» **WORK TASK**
The answer must be an exact copy of every entry.

» **EXCERPTED DATA**
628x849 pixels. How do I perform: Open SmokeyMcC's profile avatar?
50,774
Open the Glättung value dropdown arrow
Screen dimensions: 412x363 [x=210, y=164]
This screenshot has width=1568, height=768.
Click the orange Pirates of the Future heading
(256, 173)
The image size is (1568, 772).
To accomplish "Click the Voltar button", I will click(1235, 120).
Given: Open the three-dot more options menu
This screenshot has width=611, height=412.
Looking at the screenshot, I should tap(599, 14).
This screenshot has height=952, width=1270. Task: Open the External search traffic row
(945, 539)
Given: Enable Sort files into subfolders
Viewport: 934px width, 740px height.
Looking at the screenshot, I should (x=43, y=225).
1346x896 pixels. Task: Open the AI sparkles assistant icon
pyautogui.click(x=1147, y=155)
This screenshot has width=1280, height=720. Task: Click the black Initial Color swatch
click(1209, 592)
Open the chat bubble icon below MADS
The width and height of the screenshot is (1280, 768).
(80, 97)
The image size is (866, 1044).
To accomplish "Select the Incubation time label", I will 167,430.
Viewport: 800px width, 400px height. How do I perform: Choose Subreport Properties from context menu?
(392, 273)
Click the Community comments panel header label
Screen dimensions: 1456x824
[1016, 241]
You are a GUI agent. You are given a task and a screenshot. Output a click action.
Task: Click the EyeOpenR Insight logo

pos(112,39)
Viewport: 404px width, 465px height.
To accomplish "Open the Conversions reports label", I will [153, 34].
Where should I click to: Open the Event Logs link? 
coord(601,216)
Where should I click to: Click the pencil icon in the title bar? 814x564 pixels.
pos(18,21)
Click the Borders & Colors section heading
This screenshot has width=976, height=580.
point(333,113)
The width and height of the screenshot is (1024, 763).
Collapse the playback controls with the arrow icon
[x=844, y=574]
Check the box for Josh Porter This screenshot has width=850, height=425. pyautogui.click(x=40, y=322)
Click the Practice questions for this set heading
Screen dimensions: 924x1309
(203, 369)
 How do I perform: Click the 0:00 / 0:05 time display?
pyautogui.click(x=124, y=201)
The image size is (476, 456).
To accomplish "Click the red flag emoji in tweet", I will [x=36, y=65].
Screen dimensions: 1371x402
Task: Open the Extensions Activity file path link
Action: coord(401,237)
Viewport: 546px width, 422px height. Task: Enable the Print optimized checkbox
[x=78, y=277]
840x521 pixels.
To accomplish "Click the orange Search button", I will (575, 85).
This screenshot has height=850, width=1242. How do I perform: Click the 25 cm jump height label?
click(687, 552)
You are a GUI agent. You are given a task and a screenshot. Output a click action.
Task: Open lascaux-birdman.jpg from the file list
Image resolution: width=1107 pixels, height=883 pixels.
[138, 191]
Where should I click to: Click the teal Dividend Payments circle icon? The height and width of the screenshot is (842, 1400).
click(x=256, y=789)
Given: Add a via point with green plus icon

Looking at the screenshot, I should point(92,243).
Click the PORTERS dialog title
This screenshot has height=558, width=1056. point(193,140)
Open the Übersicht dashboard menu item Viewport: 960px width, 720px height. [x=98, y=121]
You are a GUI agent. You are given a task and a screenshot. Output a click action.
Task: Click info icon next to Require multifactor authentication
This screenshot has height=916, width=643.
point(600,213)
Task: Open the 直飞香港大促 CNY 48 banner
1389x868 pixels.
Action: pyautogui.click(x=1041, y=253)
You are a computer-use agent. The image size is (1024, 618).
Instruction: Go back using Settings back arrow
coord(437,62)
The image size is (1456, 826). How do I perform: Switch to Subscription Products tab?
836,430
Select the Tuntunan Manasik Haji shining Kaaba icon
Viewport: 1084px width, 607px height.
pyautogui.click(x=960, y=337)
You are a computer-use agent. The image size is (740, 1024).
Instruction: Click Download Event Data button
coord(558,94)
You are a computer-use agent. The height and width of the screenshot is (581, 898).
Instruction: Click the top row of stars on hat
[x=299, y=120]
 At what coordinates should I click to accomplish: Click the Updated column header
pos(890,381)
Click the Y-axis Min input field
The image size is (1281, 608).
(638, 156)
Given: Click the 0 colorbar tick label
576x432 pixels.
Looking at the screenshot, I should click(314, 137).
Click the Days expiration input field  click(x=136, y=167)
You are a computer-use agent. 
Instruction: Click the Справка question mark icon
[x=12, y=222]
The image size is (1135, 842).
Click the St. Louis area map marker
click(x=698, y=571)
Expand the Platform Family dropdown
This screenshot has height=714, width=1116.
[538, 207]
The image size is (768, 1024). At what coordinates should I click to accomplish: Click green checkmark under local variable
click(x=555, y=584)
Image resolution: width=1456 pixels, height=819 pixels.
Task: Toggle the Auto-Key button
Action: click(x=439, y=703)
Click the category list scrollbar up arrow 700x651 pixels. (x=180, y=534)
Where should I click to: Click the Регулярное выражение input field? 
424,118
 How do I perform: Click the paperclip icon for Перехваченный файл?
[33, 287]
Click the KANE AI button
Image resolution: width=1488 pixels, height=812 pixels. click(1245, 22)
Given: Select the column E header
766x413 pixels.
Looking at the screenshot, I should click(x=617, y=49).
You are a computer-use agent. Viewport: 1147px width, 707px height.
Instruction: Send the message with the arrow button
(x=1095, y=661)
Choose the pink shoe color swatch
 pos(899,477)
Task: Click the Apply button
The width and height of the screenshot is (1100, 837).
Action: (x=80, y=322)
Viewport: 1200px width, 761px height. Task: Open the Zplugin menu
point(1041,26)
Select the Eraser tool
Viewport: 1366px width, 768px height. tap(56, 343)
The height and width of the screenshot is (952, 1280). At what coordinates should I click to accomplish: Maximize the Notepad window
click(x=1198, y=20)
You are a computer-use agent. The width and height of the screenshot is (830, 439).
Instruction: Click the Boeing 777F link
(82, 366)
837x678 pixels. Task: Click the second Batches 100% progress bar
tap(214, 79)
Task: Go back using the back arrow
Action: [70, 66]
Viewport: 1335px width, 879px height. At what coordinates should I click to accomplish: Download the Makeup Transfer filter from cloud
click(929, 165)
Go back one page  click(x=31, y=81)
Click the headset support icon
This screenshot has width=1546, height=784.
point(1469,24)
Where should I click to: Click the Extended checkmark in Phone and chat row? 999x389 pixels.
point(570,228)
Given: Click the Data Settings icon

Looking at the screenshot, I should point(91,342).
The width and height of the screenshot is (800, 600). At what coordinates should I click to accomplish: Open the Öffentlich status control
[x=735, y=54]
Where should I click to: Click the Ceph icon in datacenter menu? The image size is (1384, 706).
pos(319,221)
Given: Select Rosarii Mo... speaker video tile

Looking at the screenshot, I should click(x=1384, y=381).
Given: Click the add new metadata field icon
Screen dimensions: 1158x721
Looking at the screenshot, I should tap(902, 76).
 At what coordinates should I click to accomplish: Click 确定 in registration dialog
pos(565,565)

» **ANSWER SECTION**
628x849 pixels. How do I perform: Open SmokeyMcC's profile avatar?
50,774
Open the Glättung value dropdown arrow
Screen dimensions: 412x363 [x=210, y=164]
This screenshot has width=1568, height=768.
Click the orange Pirates of the Future heading
(256, 173)
The image size is (1568, 772).
To accomplish "Click the Voltar button", I will click(1235, 120).
Given: Open the three-dot more options menu
This screenshot has width=611, height=412.
Looking at the screenshot, I should tap(599, 14).
This screenshot has height=952, width=1270. Task: Open the External search traffic row
(945, 539)
Given: Enable Sort files into subfolders
Viewport: 934px width, 740px height.
Looking at the screenshot, I should (x=43, y=225).
1346x896 pixels. Task: Open the AI sparkles assistant icon
pyautogui.click(x=1147, y=155)
This screenshot has width=1280, height=720. Task: Click the black Initial Color swatch
click(1209, 592)
Open the chat bubble icon below MADS
The width and height of the screenshot is (1280, 768).
(80, 97)
The image size is (866, 1044).
To accomplish "Select the Incubation time label", I will 167,430.
Viewport: 800px width, 400px height. How do I perform: Choose Subreport Properties from context menu?
(392, 273)
Click the Community comments panel header label
Screen dimensions: 1456x824
[1016, 241]
You are a GUI agent. You are given a task and a screenshot. Output a click action.
Task: Click the EyeOpenR Insight logo

pos(112,39)
Viewport: 404px width, 465px height.
To accomplish "Open the Conversions reports label", I will [153, 34].
Where should I click to: Open the Event Logs link? 
coord(601,216)
Where should I click to: Click the pencil icon in the title bar? 814x564 pixels.
pos(18,21)
Click the Borders & Colors section heading
This screenshot has width=976, height=580.
point(333,113)
The width and height of the screenshot is (1024, 763).
Collapse the playback controls with the arrow icon
[x=844, y=574]
Check the box for Josh Porter This screenshot has width=850, height=425. pyautogui.click(x=40, y=322)
Click the Practice questions for this set heading
Screen dimensions: 924x1309
(203, 369)
 How do I perform: Click the 0:00 / 0:05 time display?
pyautogui.click(x=124, y=201)
The image size is (476, 456).
To accomplish "Click the red flag emoji in tweet", I will [x=36, y=65].
Screen dimensions: 1371x402
Task: Open the Extensions Activity file path link
Action: coord(401,237)
Viewport: 546px width, 422px height. Task: Enable the Print optimized checkbox
[x=78, y=277]
840x521 pixels.
To accomplish "Click the orange Search button", I will (575, 85).
This screenshot has height=850, width=1242. How do I perform: Click the 25 cm jump height label?
click(687, 552)
You are a GUI agent. You are given a task and a screenshot. Output a click action.
Task: Open lascaux-birdman.jpg from the file list
Image resolution: width=1107 pixels, height=883 pixels.
[138, 191]
Where should I click to: Click the teal Dividend Payments circle icon? The height and width of the screenshot is (842, 1400).
click(x=256, y=789)
Given: Add a via point with green plus icon

Looking at the screenshot, I should point(92,243).
Click the PORTERS dialog title
This screenshot has height=558, width=1056. point(193,140)
Open the Übersicht dashboard menu item Viewport: 960px width, 720px height. [x=98, y=121]
You are a GUI agent. You are given a task and a screenshot. Output a click action.
Task: Click info icon next to Require multifactor authentication
This screenshot has height=916, width=643.
point(600,213)
Task: Open the 直飞香港大促 CNY 48 banner
1389x868 pixels.
Action: pyautogui.click(x=1041, y=253)
You are a computer-use agent. The image size is (1024, 618).
Instruction: Go back using Settings back arrow
coord(437,62)
The image size is (1456, 826). How do I perform: Switch to Subscription Products tab?
836,430
Select the Tuntunan Manasik Haji shining Kaaba icon
Viewport: 1084px width, 607px height.
pyautogui.click(x=960, y=337)
You are a computer-use agent. The image size is (740, 1024).
Instruction: Click Download Event Data button
coord(558,94)
You are a computer-use agent. The height and width of the screenshot is (581, 898).
Instruction: Click the top row of stars on hat
[x=299, y=120]
 At what coordinates should I click to accomplish: Click the Updated column header
pos(890,381)
Click the Y-axis Min input field
The image size is (1281, 608).
(638, 156)
Given: Click the 0 colorbar tick label
576x432 pixels.
Looking at the screenshot, I should click(314, 137).
Click the Days expiration input field  click(x=136, y=167)
You are a computer-use agent. 
Instruction: Click the Справка question mark icon
[x=12, y=222]
The image size is (1135, 842).
Click the St. Louis area map marker
click(x=698, y=571)
Expand the Platform Family dropdown
This screenshot has height=714, width=1116.
[538, 207]
The image size is (768, 1024). At what coordinates should I click to accomplish: Click green checkmark under local variable
click(x=555, y=584)
Image resolution: width=1456 pixels, height=819 pixels.
Task: Toggle the Auto-Key button
Action: click(x=439, y=703)
Click the category list scrollbar up arrow 700x651 pixels. (x=180, y=534)
Where should I click to: Click the Регулярное выражение input field? 
424,118
 How do I perform: Click the paperclip icon for Перехваченный файл?
[33, 287]
Click the KANE AI button
Image resolution: width=1488 pixels, height=812 pixels. click(1245, 22)
Given: Select the column E header
766x413 pixels.
Looking at the screenshot, I should click(x=617, y=49).
You are a computer-use agent. Viewport: 1147px width, 707px height.
Instruction: Send the message with the arrow button
(x=1095, y=661)
Choose the pink shoe color swatch
 pos(899,477)
Task: Click the Apply button
The width and height of the screenshot is (1100, 837).
Action: (x=80, y=322)
Viewport: 1200px width, 761px height. Task: Open the Zplugin menu
point(1041,26)
Select the Eraser tool
Viewport: 1366px width, 768px height. tap(56, 343)
The height and width of the screenshot is (952, 1280). At what coordinates should I click to accomplish: Maximize the Notepad window
click(x=1198, y=20)
You are a computer-use agent. The width and height of the screenshot is (830, 439).
Instruction: Click the Boeing 777F link
(82, 366)
837x678 pixels. Task: Click the second Batches 100% progress bar
tap(214, 79)
Task: Go back using the back arrow
Action: [70, 66]
Viewport: 1335px width, 879px height. At what coordinates should I click to accomplish: Download the Makeup Transfer filter from cloud
click(929, 165)
Go back one page  click(x=31, y=81)
Click the headset support icon
This screenshot has width=1546, height=784.
point(1469,24)
Where should I click to: Click the Extended checkmark in Phone and chat row? 999x389 pixels.
point(570,228)
Given: Click the Data Settings icon

Looking at the screenshot, I should point(91,342).
The width and height of the screenshot is (800, 600). At what coordinates should I click to accomplish: Open the Öffentlich status control
[x=735, y=54]
Where should I click to: Click the Ceph icon in datacenter menu? The image size is (1384, 706).
pos(319,221)
Given: Select Rosarii Mo... speaker video tile

Looking at the screenshot, I should click(x=1384, y=381).
Given: Click the add new metadata field icon
Screen dimensions: 1158x721
Looking at the screenshot, I should tap(902, 76).
 At what coordinates should I click to accomplish: Click 确定 in registration dialog
pos(565,565)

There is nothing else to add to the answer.